**RECORD EXTRACTS:**
_ _ _ _ _

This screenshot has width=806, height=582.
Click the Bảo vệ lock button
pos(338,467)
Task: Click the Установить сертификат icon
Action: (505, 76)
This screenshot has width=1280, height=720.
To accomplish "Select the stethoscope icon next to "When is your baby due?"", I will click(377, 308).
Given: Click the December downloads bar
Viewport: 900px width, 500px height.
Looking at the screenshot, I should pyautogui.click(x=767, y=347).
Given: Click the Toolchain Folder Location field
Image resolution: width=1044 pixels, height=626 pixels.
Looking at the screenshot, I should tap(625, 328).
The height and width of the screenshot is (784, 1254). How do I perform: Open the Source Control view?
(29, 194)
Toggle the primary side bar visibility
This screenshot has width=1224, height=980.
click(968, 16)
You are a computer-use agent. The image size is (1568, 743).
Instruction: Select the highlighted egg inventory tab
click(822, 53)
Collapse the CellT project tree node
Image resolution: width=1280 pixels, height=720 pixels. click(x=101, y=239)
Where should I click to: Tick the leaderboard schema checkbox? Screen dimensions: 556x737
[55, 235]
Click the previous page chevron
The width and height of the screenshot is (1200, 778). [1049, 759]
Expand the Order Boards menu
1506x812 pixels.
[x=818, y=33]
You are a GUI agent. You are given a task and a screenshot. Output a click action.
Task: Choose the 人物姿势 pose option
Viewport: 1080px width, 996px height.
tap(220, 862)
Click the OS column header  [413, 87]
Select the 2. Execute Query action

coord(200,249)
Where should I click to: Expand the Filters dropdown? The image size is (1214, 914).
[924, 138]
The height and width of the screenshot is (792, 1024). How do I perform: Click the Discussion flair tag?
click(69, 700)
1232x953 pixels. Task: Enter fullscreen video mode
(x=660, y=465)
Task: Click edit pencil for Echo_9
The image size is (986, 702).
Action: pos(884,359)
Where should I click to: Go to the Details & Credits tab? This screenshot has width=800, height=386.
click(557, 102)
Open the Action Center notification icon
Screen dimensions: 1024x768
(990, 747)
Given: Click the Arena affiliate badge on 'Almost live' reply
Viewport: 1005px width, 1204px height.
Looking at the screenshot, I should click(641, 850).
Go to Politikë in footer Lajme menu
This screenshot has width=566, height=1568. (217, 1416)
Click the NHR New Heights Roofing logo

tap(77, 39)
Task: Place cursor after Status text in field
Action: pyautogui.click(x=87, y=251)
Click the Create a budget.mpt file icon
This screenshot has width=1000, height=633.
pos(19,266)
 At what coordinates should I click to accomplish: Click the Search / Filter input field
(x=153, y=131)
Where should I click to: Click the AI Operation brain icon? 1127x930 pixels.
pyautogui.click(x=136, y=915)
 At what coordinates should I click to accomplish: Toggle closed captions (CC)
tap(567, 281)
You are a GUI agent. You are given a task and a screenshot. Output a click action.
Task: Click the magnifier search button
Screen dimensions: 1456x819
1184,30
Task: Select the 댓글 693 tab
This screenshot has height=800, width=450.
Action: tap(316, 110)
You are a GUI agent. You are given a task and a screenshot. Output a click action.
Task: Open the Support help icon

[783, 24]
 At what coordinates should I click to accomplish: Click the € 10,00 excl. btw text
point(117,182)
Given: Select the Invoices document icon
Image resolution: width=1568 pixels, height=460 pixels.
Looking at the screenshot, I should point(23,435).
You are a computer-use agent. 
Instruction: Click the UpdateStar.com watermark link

_ _ _ _ _

From the first line to the last, reproduce the data above exactly.

**EXERCISE RESULT:**
This screenshot has width=806, height=582.
Click the Bảo vệ lock button
pos(338,467)
Task: Click the Установить сертификат icon
Action: (505, 76)
This screenshot has width=1280, height=720.
To accomplish "Select the stethoscope icon next to "When is your baby due?"", I will click(377, 308).
Given: Click the December downloads bar
Viewport: 900px width, 500px height.
Looking at the screenshot, I should pyautogui.click(x=767, y=347).
Given: Click the Toolchain Folder Location field
Image resolution: width=1044 pixels, height=626 pixels.
Looking at the screenshot, I should tap(625, 328).
The height and width of the screenshot is (784, 1254). How do I perform: Open the Source Control view?
(29, 194)
Toggle the primary side bar visibility
This screenshot has width=1224, height=980.
click(968, 16)
You are a computer-use agent. The image size is (1568, 743).
Instruction: Select the highlighted egg inventory tab
click(822, 53)
Collapse the CellT project tree node
Image resolution: width=1280 pixels, height=720 pixels. click(x=101, y=239)
Where should I click to: Tick the leaderboard schema checkbox? Screen dimensions: 556x737
[55, 235]
Click the previous page chevron
The width and height of the screenshot is (1200, 778). [1049, 759]
Expand the Order Boards menu
1506x812 pixels.
[x=818, y=33]
You are a GUI agent. You are given a task and a screenshot. Output a click action.
Task: Choose the 人物姿势 pose option
Viewport: 1080px width, 996px height.
tap(220, 862)
Click the OS column header  [413, 87]
Select the 2. Execute Query action

coord(200,249)
Where should I click to: Expand the Filters dropdown? The image size is (1214, 914).
[924, 138]
The height and width of the screenshot is (792, 1024). How do I perform: Click the Discussion flair tag?
click(69, 700)
1232x953 pixels. Task: Enter fullscreen video mode
(x=660, y=465)
Task: Click edit pencil for Echo_9
The image size is (986, 702).
Action: pos(884,359)
Where should I click to: Go to the Details & Credits tab? This screenshot has width=800, height=386.
click(557, 102)
Open the Action Center notification icon
Screen dimensions: 1024x768
(990, 747)
Given: Click the Arena affiliate badge on 'Almost live' reply
Viewport: 1005px width, 1204px height.
Looking at the screenshot, I should click(641, 850).
Go to Politikë in footer Lajme menu
This screenshot has width=566, height=1568. (217, 1416)
Click the NHR New Heights Roofing logo

tap(77, 39)
Task: Place cursor after Status text in field
Action: pyautogui.click(x=87, y=251)
Click the Create a budget.mpt file icon
This screenshot has width=1000, height=633.
pos(19,266)
 At what coordinates should I click to accomplish: Click the Search / Filter input field
(x=153, y=131)
Where should I click to: Click the AI Operation brain icon? 1127x930 pixels.
pyautogui.click(x=136, y=915)
 At what coordinates should I click to accomplish: Toggle closed captions (CC)
tap(567, 281)
You are a GUI agent. You are given a task and a screenshot. Output a click action.
Task: Click the magnifier search button
Screen dimensions: 1456x819
1184,30
Task: Select the 댓글 693 tab
This screenshot has height=800, width=450.
Action: tap(316, 110)
You are a GUI agent. You are given a task and a screenshot. Output a click action.
Task: Open the Support help icon

[783, 24]
 At what coordinates should I click to accomplish: Click the € 10,00 excl. btw text
point(117,182)
Given: Select the Invoices document icon
Image resolution: width=1568 pixels, height=460 pixels.
Looking at the screenshot, I should point(23,435).
You are a computer-use agent. 
Instruction: Click the UpdateStar.com watermark link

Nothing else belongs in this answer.